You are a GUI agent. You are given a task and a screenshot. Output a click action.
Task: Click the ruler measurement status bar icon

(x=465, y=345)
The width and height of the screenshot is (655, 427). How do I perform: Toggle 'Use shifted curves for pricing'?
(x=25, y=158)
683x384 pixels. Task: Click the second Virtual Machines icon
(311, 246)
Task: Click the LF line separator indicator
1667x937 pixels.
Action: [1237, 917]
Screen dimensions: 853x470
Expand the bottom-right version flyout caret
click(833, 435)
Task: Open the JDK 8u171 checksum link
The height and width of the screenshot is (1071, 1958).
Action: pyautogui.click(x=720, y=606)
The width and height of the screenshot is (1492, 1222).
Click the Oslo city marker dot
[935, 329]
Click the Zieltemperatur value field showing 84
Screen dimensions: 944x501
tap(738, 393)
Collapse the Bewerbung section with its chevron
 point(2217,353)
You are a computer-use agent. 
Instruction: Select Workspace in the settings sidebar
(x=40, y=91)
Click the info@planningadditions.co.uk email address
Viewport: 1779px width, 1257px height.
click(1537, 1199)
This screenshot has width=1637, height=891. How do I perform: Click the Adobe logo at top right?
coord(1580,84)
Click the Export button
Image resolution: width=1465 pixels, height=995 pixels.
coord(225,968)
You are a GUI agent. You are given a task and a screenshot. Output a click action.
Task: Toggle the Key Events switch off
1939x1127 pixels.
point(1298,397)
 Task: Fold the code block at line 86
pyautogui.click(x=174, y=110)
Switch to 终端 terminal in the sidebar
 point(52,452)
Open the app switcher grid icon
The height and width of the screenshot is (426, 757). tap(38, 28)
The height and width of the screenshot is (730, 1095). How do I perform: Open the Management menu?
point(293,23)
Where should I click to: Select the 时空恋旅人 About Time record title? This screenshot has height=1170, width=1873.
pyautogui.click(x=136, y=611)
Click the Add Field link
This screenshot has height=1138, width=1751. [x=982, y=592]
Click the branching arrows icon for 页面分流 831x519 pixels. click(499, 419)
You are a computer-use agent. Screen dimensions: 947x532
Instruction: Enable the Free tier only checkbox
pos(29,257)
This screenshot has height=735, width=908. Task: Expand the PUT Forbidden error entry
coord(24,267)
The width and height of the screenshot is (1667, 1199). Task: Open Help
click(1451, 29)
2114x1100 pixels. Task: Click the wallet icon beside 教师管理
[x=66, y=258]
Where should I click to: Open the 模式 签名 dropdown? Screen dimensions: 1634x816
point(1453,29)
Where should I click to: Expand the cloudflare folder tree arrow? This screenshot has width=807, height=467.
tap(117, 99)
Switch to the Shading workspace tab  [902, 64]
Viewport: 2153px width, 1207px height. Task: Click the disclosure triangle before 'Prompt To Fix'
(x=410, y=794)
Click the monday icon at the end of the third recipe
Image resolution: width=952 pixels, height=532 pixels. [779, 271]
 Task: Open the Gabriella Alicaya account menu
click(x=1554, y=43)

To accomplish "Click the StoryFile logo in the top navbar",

[What to do]: Including any blank lines, repeat the data exactly.

[Answer to this problem]:
You are a GUI agent. You are given a task and a screenshot. Output a click action.
Task: Click the ruler measurement status bar icon

(x=465, y=345)
The width and height of the screenshot is (655, 427). How do I perform: Toggle 'Use shifted curves for pricing'?
(x=25, y=158)
683x384 pixels. Task: Click the second Virtual Machines icon
(311, 246)
Task: Click the LF line separator indicator
1667x937 pixels.
Action: [1237, 917]
Screen dimensions: 853x470
Expand the bottom-right version flyout caret
click(833, 435)
Task: Open the JDK 8u171 checksum link
The height and width of the screenshot is (1071, 1958).
Action: pyautogui.click(x=720, y=606)
The width and height of the screenshot is (1492, 1222).
Click the Oslo city marker dot
[935, 329]
Click the Zieltemperatur value field showing 84
Screen dimensions: 944x501
tap(738, 393)
Collapse the Bewerbung section with its chevron
 point(2217,353)
You are a computer-use agent. 
Instruction: Select Workspace in the settings sidebar
(x=40, y=91)
Click the info@planningadditions.co.uk email address
Viewport: 1779px width, 1257px height.
click(1537, 1199)
This screenshot has width=1637, height=891. How do I perform: Click the Adobe logo at top right?
coord(1580,84)
Click the Export button
Image resolution: width=1465 pixels, height=995 pixels.
coord(225,968)
You are a GUI agent. You are given a task and a screenshot. Output a click action.
Task: Toggle the Key Events switch off
1939x1127 pixels.
point(1298,397)
 Task: Fold the code block at line 86
pyautogui.click(x=174, y=110)
Switch to 终端 terminal in the sidebar
 point(52,452)
Open the app switcher grid icon
The height and width of the screenshot is (426, 757). tap(38, 28)
The height and width of the screenshot is (730, 1095). How do I perform: Open the Management menu?
point(293,23)
Where should I click to: Select the 时空恋旅人 About Time record title? This screenshot has height=1170, width=1873.
pyautogui.click(x=136, y=611)
Click the Add Field link
This screenshot has height=1138, width=1751. [x=982, y=592]
Click the branching arrows icon for 页面分流 831x519 pixels. click(499, 419)
You are a computer-use agent. Screen dimensions: 947x532
Instruction: Enable the Free tier only checkbox
pos(29,257)
This screenshot has height=735, width=908. Task: Expand the PUT Forbidden error entry
coord(24,267)
The width and height of the screenshot is (1667, 1199). Task: Open Help
click(1451, 29)
2114x1100 pixels. Task: Click the wallet icon beside 教师管理
[x=66, y=258]
Where should I click to: Open the 模式 签名 dropdown? Screen dimensions: 1634x816
point(1453,29)
Where should I click to: Expand the cloudflare folder tree arrow? This screenshot has width=807, height=467.
tap(117, 99)
Switch to the Shading workspace tab  [902, 64]
Viewport: 2153px width, 1207px height. Task: Click the disclosure triangle before 'Prompt To Fix'
(x=410, y=794)
Click the monday icon at the end of the third recipe
Image resolution: width=952 pixels, height=532 pixels. [779, 271]
 Task: Open the Gabriella Alicaya account menu
click(x=1554, y=43)

To accomplish "Click the StoryFile logo in the top navbar",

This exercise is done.